:: TAREFAS DO EXERCÍCIO ::
A. Responda com base no texto sobre perdas e desperdício de alimentos:
(i) Qual é a estimativa da FAO sobre a parcela dos alimentos que o mundo desperdiça?
(ii) Na América Latina, segundo os dados da FAO, que percentual das perdas e desperdícios ocorre no consumo?
(iii) Quais instâncias da FAO apoiam a Save Food Brasil?
B. Segundo o texto sobre perdas e desperdício de alimentos, por que os números atuais sobre perdas e desperdício no Brasil são apenas estimativas?
C. Prolongue o texto sobre perdas e desperdício de alimentos a partir do ponto em que ele termina.

Foi criado no final de dezembro do ano passado um grupo de trabalho na Câmara Interministerial de Segurança Alimentar e Nutricional (Caisan), que vai elaborar uma estratégia de atuação do governo e da sociedade civil para reduzir as perdas e desperdício de alimentos. São consideradas perdas, aquelas que ocorrem desde o pré-plantio até o ponto de venda. E o desperdício ocorre por conta do consumidor, desde a conservação inadequada até a compra e quantidade de preparo em excesso.
O Comitê Técnico 14 vai propor ações sobre o tema e estabelecer diretrizes para a elaboração de um diagnóstico de perdas e desperdício de alimentos no Brasil. Tudo o que se tem desses números hoje são estimativas, até porque não há uma metodologia padrão que sirva para balizar esse levantamento, informa o pesquisador Murillo Freire Júnior, da área de pós-colheita da Embrapa. Freire Júnior representa a Embrapa no comitê da Caisan e é o representante brasileiro no comitê de peritos da FAO (Organização das Nações Unidas para a Alimentação e a Agricultura) para a América Latina e Caribe nesse assunto. A estimativa da FAO é de que o mundo desperdiça um terço dos alimentos.
Para ampliar e dar agilidade a esse debate, foi criada a Save Food Brasil, uma rede que está sendo montada com a participação de ONGs e instituições públicas e privadas. “Criamos um fórum para estudar e levar esse assunto a outros parceiros”, diz. A iniciativa tem o apoio da FAO América latina e Caribe e da FAO Brasil, e o objetivo é criar uma rede ativa e integrada para subsidiar políticas públicas de prevenção e combate de perdas.
DESPERDÍCIO É GRANDE EM CONSUMO
Pelos dados da FAO, na América Latina, 28% das perdas e desperdícios ocorrem na produção, 22% no manuseio e armazenamento, 17% na distribuição e comercialização, 6% no processamento e 27% no consumo. Países com melhor infraestrutura como os da Europa e os Estados Unidos desperdiçam mais do que perdem. O Brasil perde mais do que desperdiça por não ter infraestrutura adequada. E não tem avançado nessa questão nos últimos anos, avalia o pesquisador.
A lista de gargalos a serem superados é extensa. Entre os quais Freire Júnior cita o desconhecimento de técnicos na escolha de variedade e local de plantio adequado, erro no preparo do solo, presença de pragas e doença, falta de cuidado no manuseio com os alimentos, estradas com problemas, falta de um sistema modular de transporte que integre trens, portos, aeroportos e rodovias, deficiência na cadeia do frio.
Em mercados mais desenvolvidos, diz, os caminhões são especializados, com suspensão a ar, os terminais rodoviários, ferroviários, de portos e aeroportos são integrados e possuem estacionamentos com pontos de apoio, que permitem manter o caminhão refrigerado mesmo parado, caso não queiram utilizar o próprio compressor.

:: SEGMENTO DE DADOS ::

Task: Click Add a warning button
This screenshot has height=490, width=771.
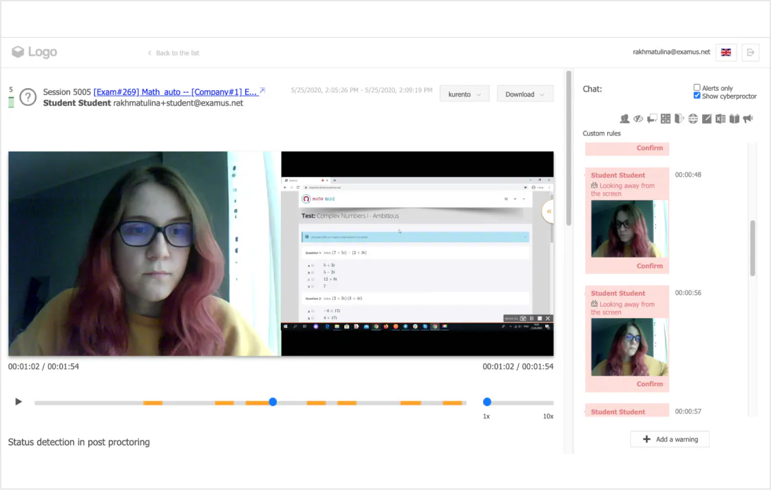Action: tap(670, 439)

:: RESPOSTAS NUMERADAS ::
A.
(i) Um terço dos alimentos.
(ii) 27%.
(iii) A FAO América Latina e Caribe e a FAO Brasil.

B. Porque não há uma metodologia padrão que sirva para balizar esse levantamento, conforme informa o pesquisador Murillo Freire Júnior, da Embrapa.

C.
QUALIFICAR MÃO DE OBRA
Mas o especialista considera que, atualmente, o maior problema é a falta de pessoal habilitado, sendo necessário treinar a mão de obra que trabalha com alimentos, da colheita ao ponto de venda. Muitas vezes os produtos são jogados nas caixas, as caixas são cheias acima da capacidade amassando os alimentos quando são empilhadas. Para Freire Júnior, essa cultura de achar que o Brasil tem muito produto traz uma série de prejuízos: reduz a disponibilidade de alimentos, gera perda de receita para o produtor, eleva o preço para o consumidor e afeta negativamente o meio ambiente pelo uso insustentável de recursos naturais, pela emissão de carbono e outros gases, pela degradação do solo.
MEDIDAS PRÁTICAS
“Agora que estamos tomando consciência disso”, afirma Freire Júnior. Entre as ações defendidas pelo pesquisador para mudar esse cenário estão: a universidade investir mais na extensão junto aos alunos, formando profissional para essa área nas teses e dissertações; as empresas privadas implantarem programas para redução de perda, com embalagens menores; o governo ajudar subsidiando políticas públicas, oferecendo maior assistência técnica e disponibilidade de crédito para infraestrutura. E a sociedade, diz, precisa comprar melhor, conservar bem, preparar de acordo com a quantidade que vai consumir para evitar jogar fora. Ter consciência para preservação.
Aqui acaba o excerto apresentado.